Grammar Lesson of the Day: Importantly

Grammar Lesson of the Day: Importantly

 

Adverbs are funny critters. They can modify verbs; they get their name from that habit. They can modify adjectives. They can modify adverbs. They can even stand in for a whole idea, as if they were one-word clauses. Here are a few examples:

 

Mr. Jones was confident of his reelection. Fortunately, he was wrong.
The rain came down in sheets for ten hours straight. Thankfully, the wind was calm, and that limited the damage.
Luckily, we got out of the mountains before the snowstorm.

 

In each case, the adverb contracts a clause into a single word:

 

Mr. Jones was confident of his reelection. It is fortunate for the country that he was wrong.

 

The rain came down in sheets for ten hours straight. We may be thankful that the wind was calm, and that limited the damage.

 

We were lucky. We got out of the mountains before the snowstorm.

 

There aren’t too many of these. One that people use all the time, one that doesn’t really make much sense, is more importantly. The phrase we really want is more important, short for what is more important, with the following sentence in apposition with the pronoun what. More important, since the word importantly doesn’t appear anywhere else, why use it in this lone phrase? Most important of all, the great English stylists don’t use it.

 

How did more importantly sneak its way into the lingo? By analogy, that’s how. The force of analogy reduces to a quickly perceived order what speakers of a language feel is disordered or over-elaborate. It’s something like a slow glacier, scraping away the tops of mountains and dumping silt in the valleys, so that you end up with the Canadian Shield, flat and flinty, or the Great Plains, rich with loam and silt. Analogy is always at work in languages; even before the monks wrote down the first of our surviving Anglo Saxon sentences, analogy had reduced the inflections on plural verbs for all three persons to -on (-en), had flattened out the dual form to one or two pronouns (wit = we two; git = ye two), and was slowly transferring “strong” verbs to the “weak” category. That is, plenty of verbs that used to change their vowels in the past tense slid on over to the more ordinary -ed past tense, by analogy with most other verbs, including every newly coined verb.

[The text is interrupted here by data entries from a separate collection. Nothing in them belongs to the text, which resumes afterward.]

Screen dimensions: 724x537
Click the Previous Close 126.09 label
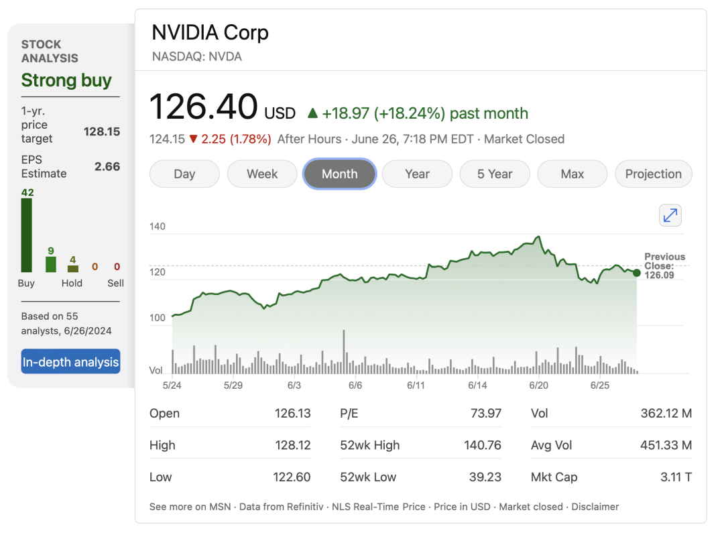(664, 265)
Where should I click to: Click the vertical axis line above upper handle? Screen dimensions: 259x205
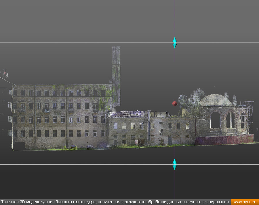[x=174, y=17]
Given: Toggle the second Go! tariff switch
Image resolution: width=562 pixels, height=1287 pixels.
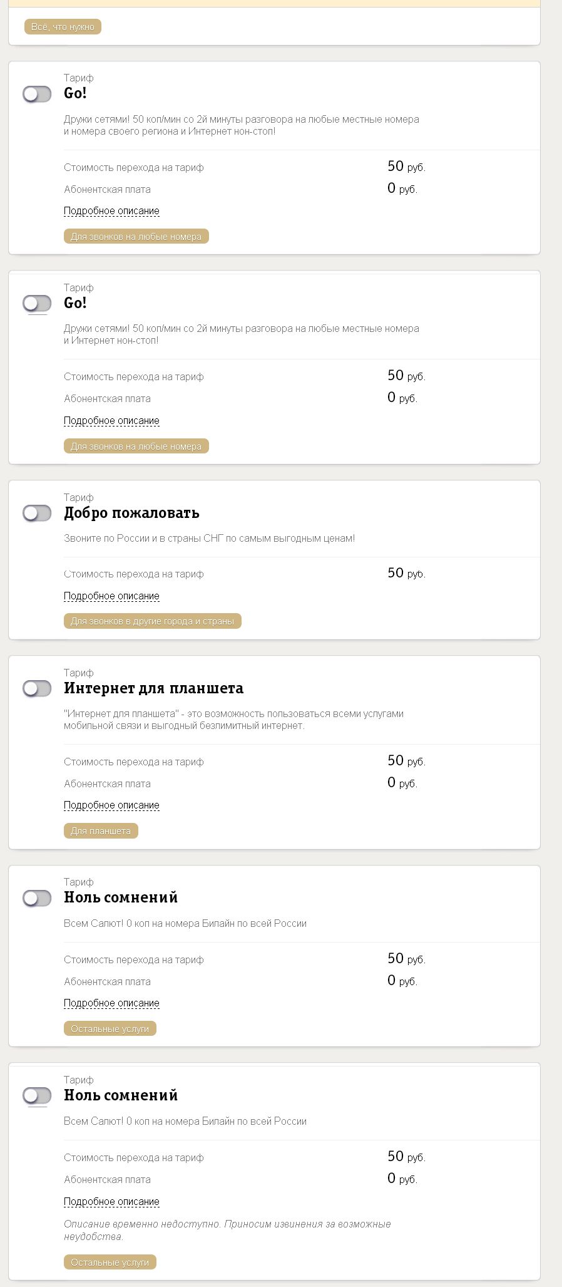Looking at the screenshot, I should coord(37,303).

This process continues: strived is striving against strove, and the more ordinary weak leaped, leaned, learned, and dreamed are crowding out the less ordinary weak leapt, leant, learnt, and dreamt.

 

But just as glaciers will also heap up mounds of rocks where the land used to be flat, and gouge out gorges and valleys, so analogy sometimes works to increase regularity in one way by increasing irregularity in another. So we had the old strong verbs grow, grew, grown; fly, flew, flown; know, knew, known. Those are common verbs, and the force of that participle rhyming with own proved too strong for many a weakling verb to resist. That is why, long after the time of Old English, we ended up with show, showed, shown; mow, mowed, mown; sow, sowed, sown; and none of those past participles are original. They should simply be showed, mowed, sowed (cf. German geschaut, gemaeht, gesaet). It’s the same thing with dive, dove, dived: that dove dived in there by analogy with drive, drove, driven; and the once far more common shrive, shrove, shriven, back when people went to be shriven; but now that we’re all sinless and splendid, we don’t need to worry about that anymore. Yet throve is expiring before our ears; thrived is buying up the farm. Thus does the whirligig of time bring in its revenges!